**EXERCISE:** For the entries below, state how many lines include the string "This", and write nothing besides that number.

**EXERCISE INPUTS:**
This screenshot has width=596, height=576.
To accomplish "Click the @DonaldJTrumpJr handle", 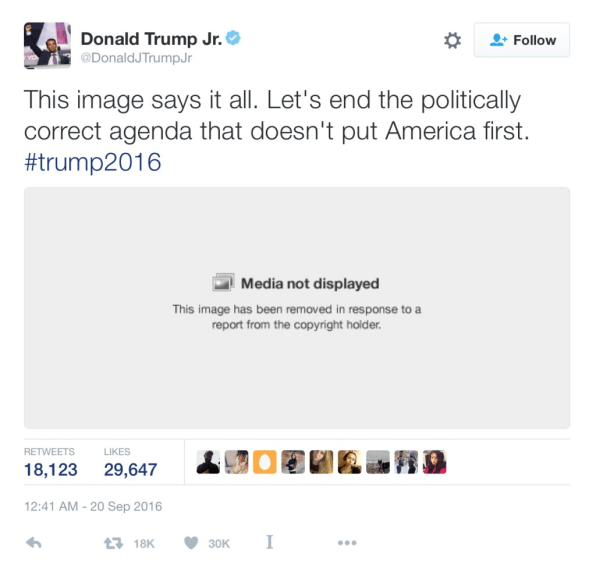I will (136, 58).
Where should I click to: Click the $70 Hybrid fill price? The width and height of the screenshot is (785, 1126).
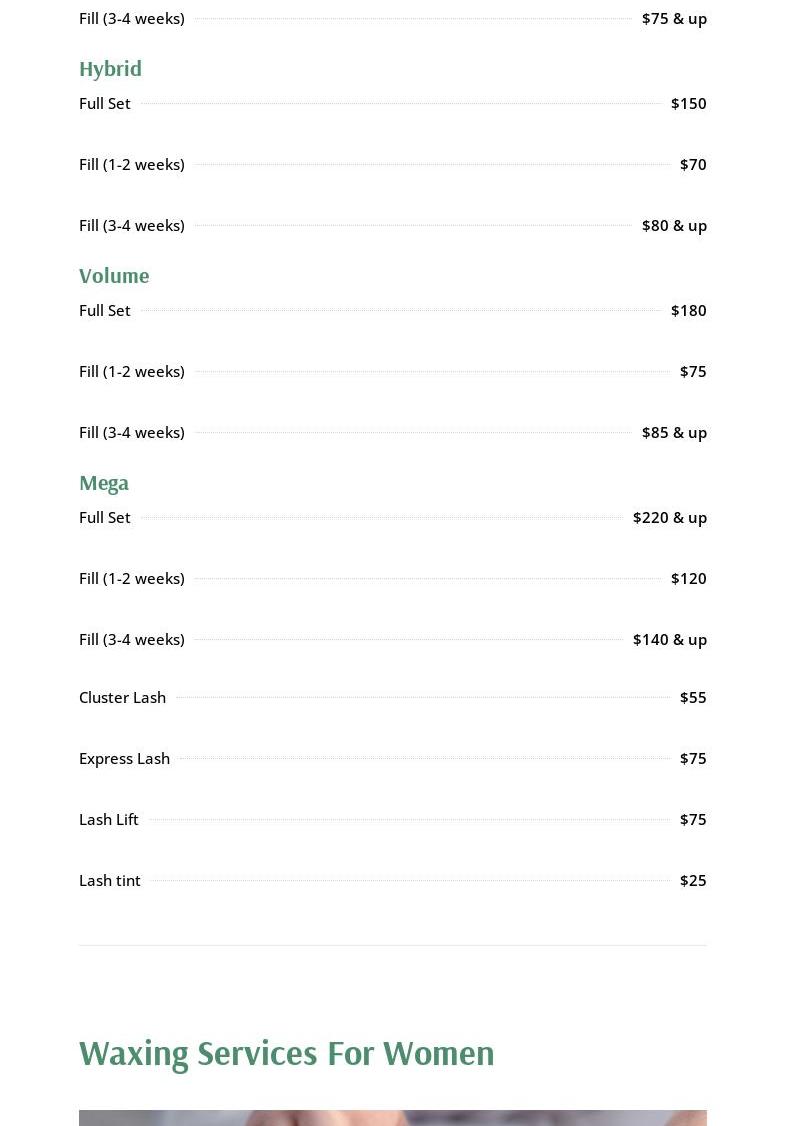pos(692,164)
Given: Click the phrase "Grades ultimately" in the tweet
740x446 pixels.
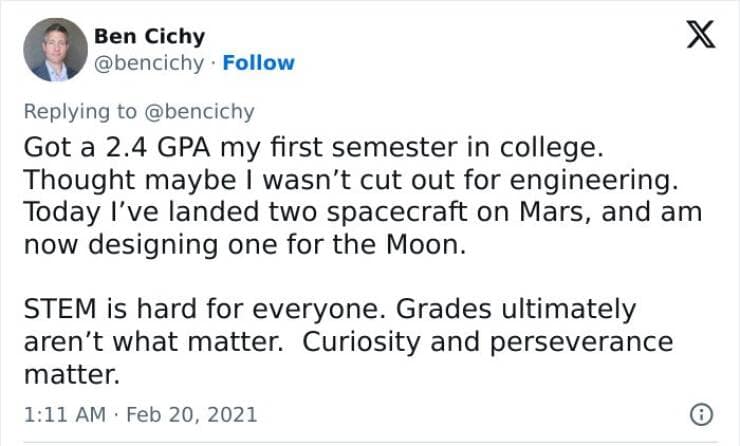Looking at the screenshot, I should tap(541, 309).
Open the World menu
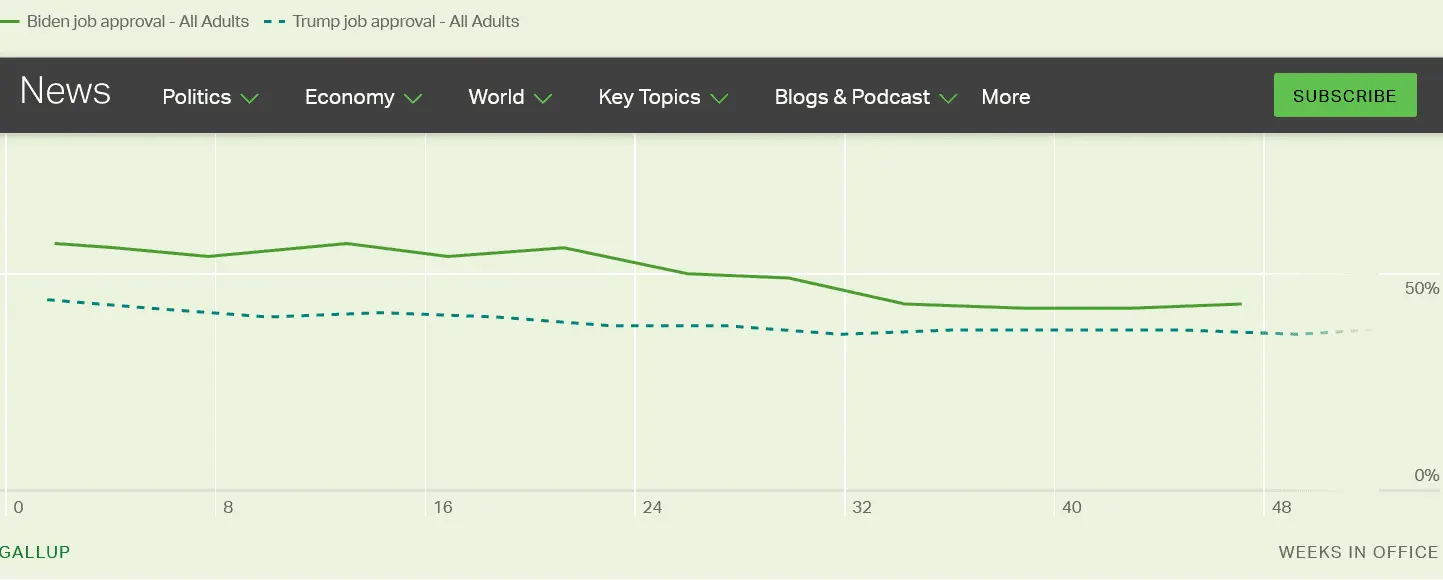1443x580 pixels. pyautogui.click(x=496, y=97)
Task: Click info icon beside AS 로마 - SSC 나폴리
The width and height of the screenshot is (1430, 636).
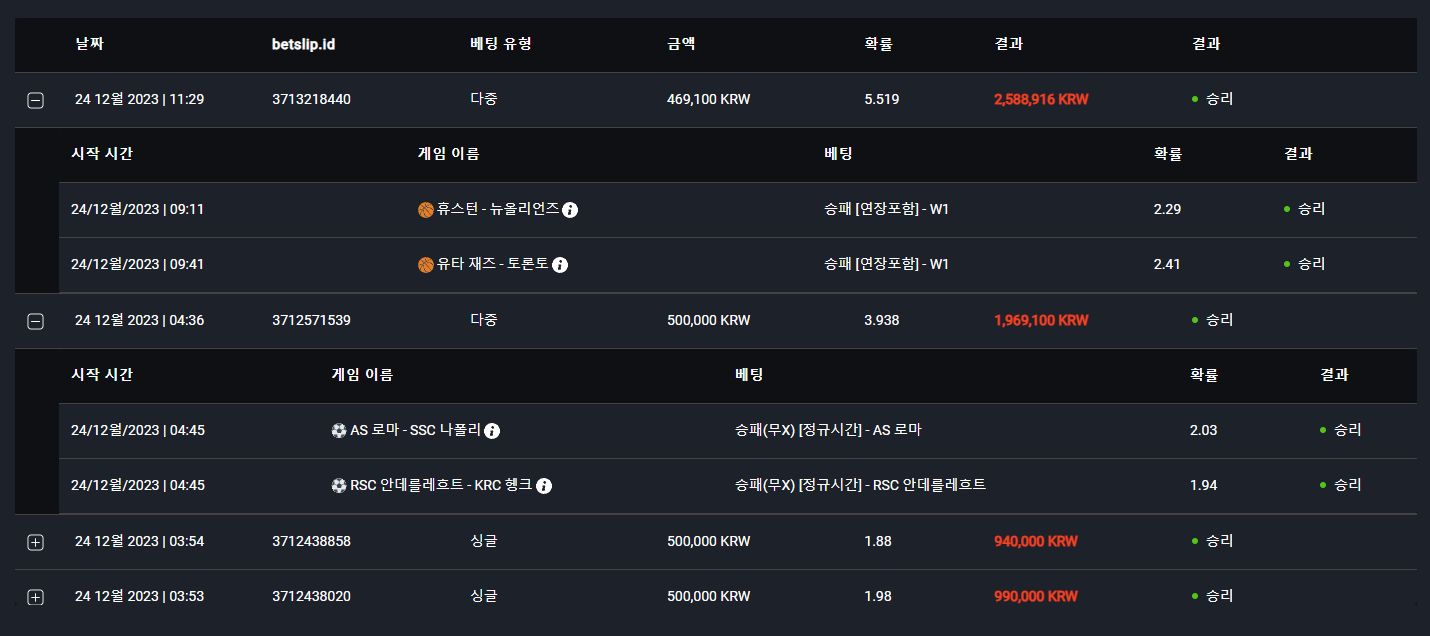Action: click(x=492, y=431)
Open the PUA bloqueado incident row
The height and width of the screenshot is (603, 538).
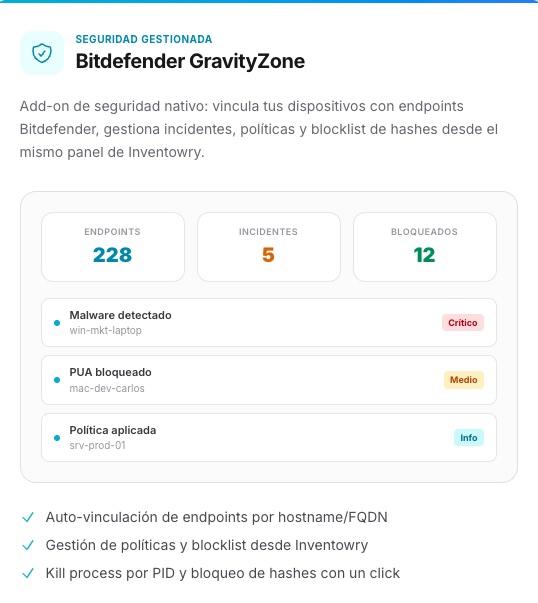pos(269,380)
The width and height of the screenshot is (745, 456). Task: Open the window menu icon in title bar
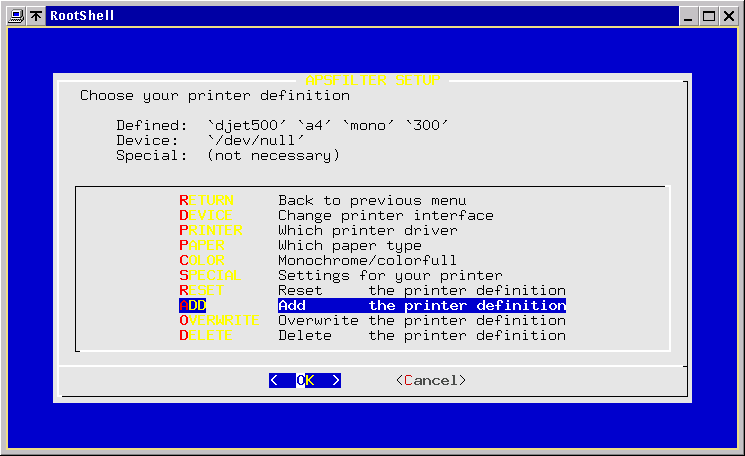pyautogui.click(x=15, y=16)
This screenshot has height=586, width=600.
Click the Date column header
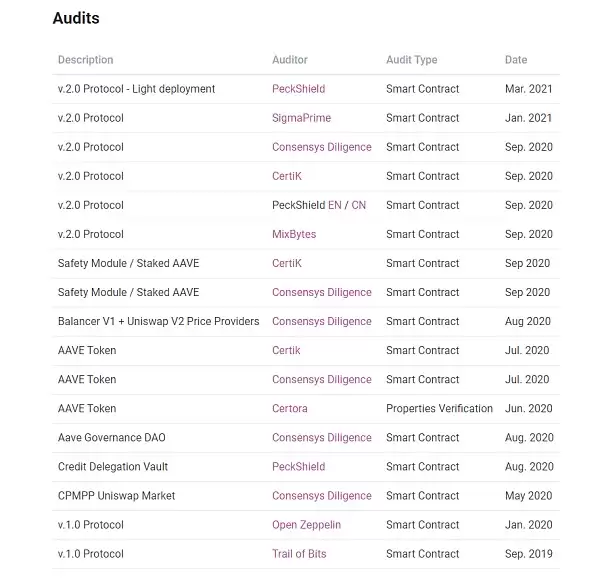pos(516,60)
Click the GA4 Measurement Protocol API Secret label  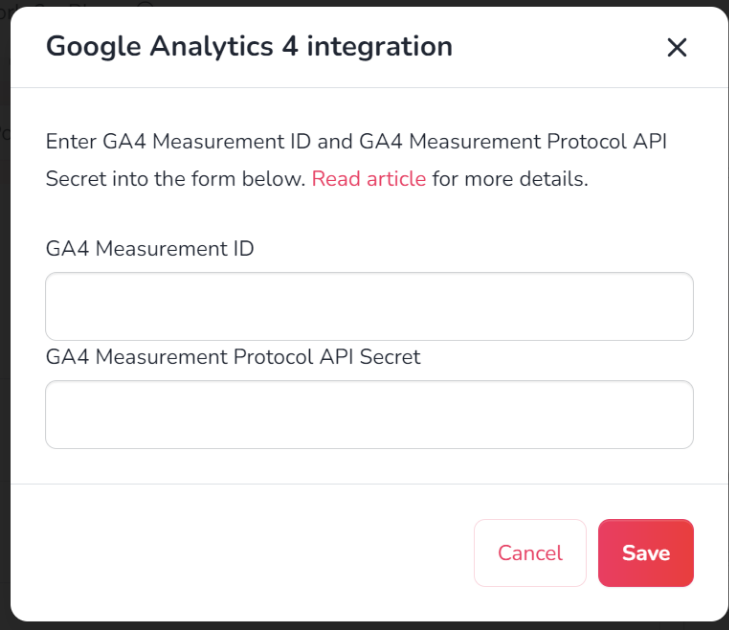point(233,357)
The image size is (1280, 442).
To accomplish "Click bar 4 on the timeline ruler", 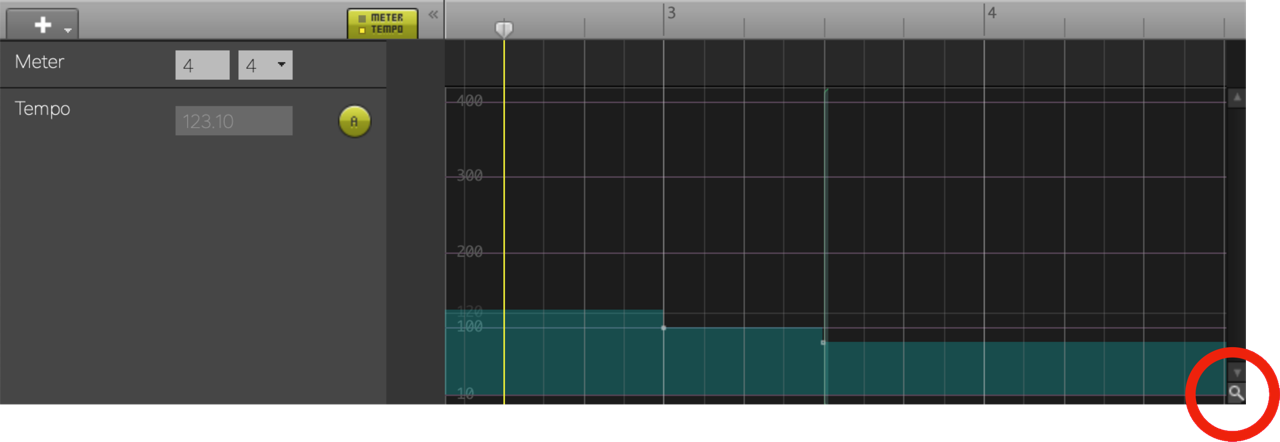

**SOLUTION BELOW:** 2